NVIDIA, Google DeepMind, Disney unveil Newton
NVIDIA, Google DeepMind, and Disney Research have unveiled Newton, an open-source physics engine poised to revolutionise robotic learning and development.
By combining cutting-edge simulation capabilities with NVIDIA’s accelerated computing technology, to push the boundaries of what robots can achieve, from precision industrial tasks to expressive entertainment characters.
Building a smarter, faster robotics ecosystem
At its core, Newton is built on NVIDIA Warp, a GPU-accelerated computing framework that enables high-performance simulations. By leveraging Warp’s ability to execute parallel processing on NVIDIA GPUs, roboticists can now train models faster and more efficiently. This means real-time simulations that allow robots to refine their movements, optimise interactions, and adapt to complex environments with greater accuracy.
Moreover, Newton is fully open source, fostering a collaborative ecosystem where researchers and developers can experiment, modify, and contribute to the evolution of robotic simulation. With Newton’s extensibility, developers can tailor simulations to unique use cases, from intricate robotic grasping tasks to large-scale autonomous navigation.
MuJoCo-Warp: speeding up simulation
One of Newton’s defining features is its integration with MuJoCo-Warp, a newly introduced open-source robotics simulator from Google DeepMind. By accelerating MuJoCo’s physics engine with Warp, developers can experience up to a 100x speedup in certain robotic manipulation tasks. This means that complex contact-rich interactions – such as a robotic hand manipulating a tool – can now be simulated with unprecedented efficiency.
By combining MuJoCo-Warp with Newton’s flexible simulation environment, roboticists can significantly reduce development time and computational costs, making AI-powered robotics more accessible across industries.
Differentiable physics: a new era of learning
Traditional physics engines simulate the world in a forward manner, where an input results in an output. However, Newton introduces differentiable physics, a technique that enables robots to learn by optimising system parameters through backpropagation. This allows for more effective training by fine-tuning how robots interact with their surroundings, much like how AI models adjust weights in deep learning.
This capability will be crucial in developing autonomous systems that can refine their actions through self-improvement, leading to more intelligent and adaptable robots in fields such as manufacturing, logistics, and healthcare.
Courtesy of Walt Disney Imagineering
Disney Research and the future of entertainment robots
Beyond industrial and research applications, Newton is set to transform entertainment robotics. Disney Research is integrating the engine into its robotic character platform, bringing expressive, interactive robots to life. The Star Wars-inspired BDX droids, introduced at NVIDIA’s GTC keynote, are an early example of how Newton can enhance realism and engagement in robotic characters.

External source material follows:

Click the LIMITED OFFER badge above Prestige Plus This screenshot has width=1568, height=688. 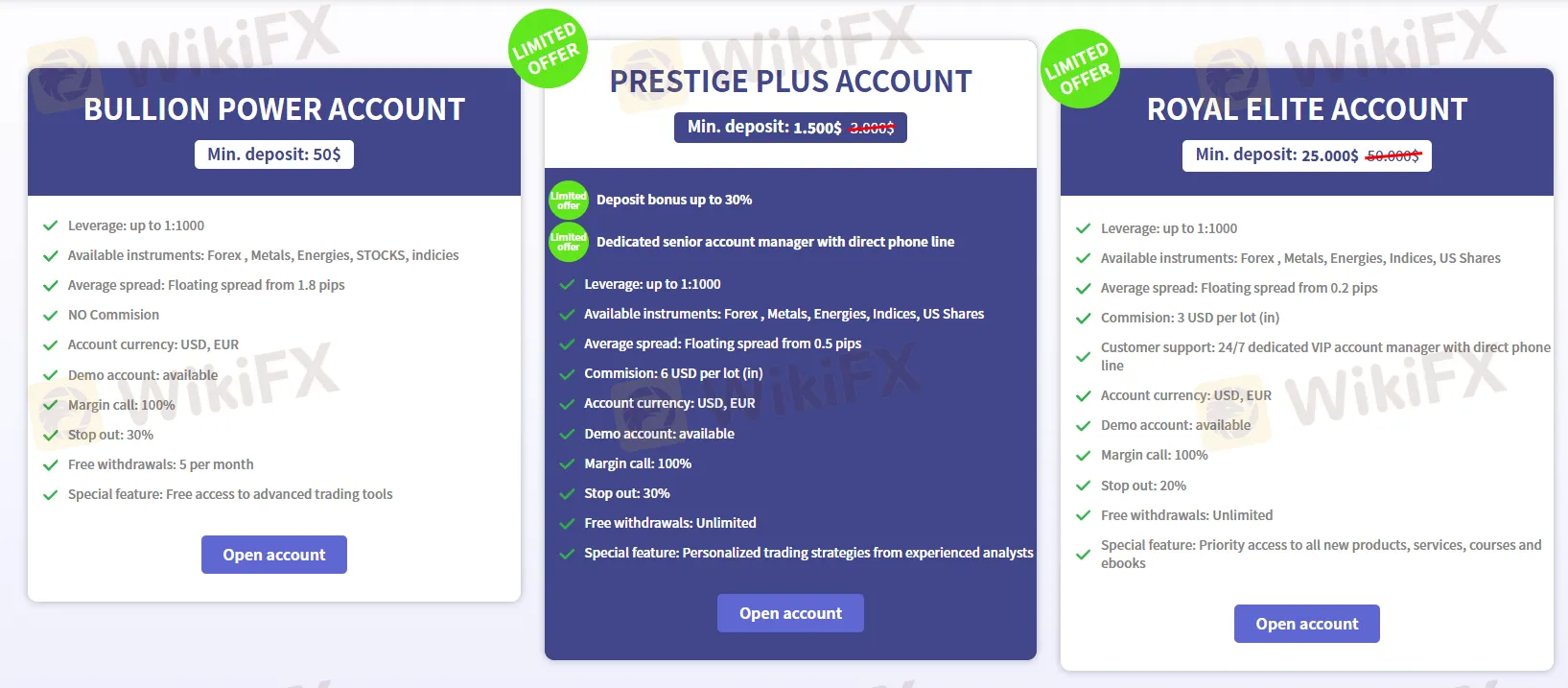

“The BDX droids are just the beginning. We’re committed to bringing more characters to life in ways the world hasn’t seen before, and this collaboration with Disney Research, NVIDIA, and Google DeepMind is a key part of that vision,” said Kyle Laughlin, SVP, Walt Disney Imagineering Research and Development.
“This collaboration will allow us to create a new generation of robotic characters that are more expressive and engaging than ever before – and connect with our guests in ways that only Disney can.”
As Disney continues to push the boundaries of robotic storytelling, Newton’s high-fidelity simulations will play a key role in developing robots that can express emotions, interact dynamically, and captivate audiences in ways previously unimaginable.
A unified robotics pipeline with OpenUSD
Newton is also built on OpenUSD (Universal Scene Description), a powerful framework that allows seamless data aggregation and simulation. Alongside partners such as Google DeepMind, Intrinsic, and NVIDIA, Disney Research is working to define an OpenUSD asset structure for robotics, unifying workflows across different robotic platforms.
This structured approach ensures that robotic simulations can be easily shared and replicated, accelerating progress in the field by providing a common language for roboticists worldwide.
The road ahead for Newton
As Newton continues to evolve, it is expected to become a cornerstone in the advancement of humanoid robotics. The first version is set for release later this year, marking the beginning of a new era where AI-driven, high-speed robotic simulation becomes the norm.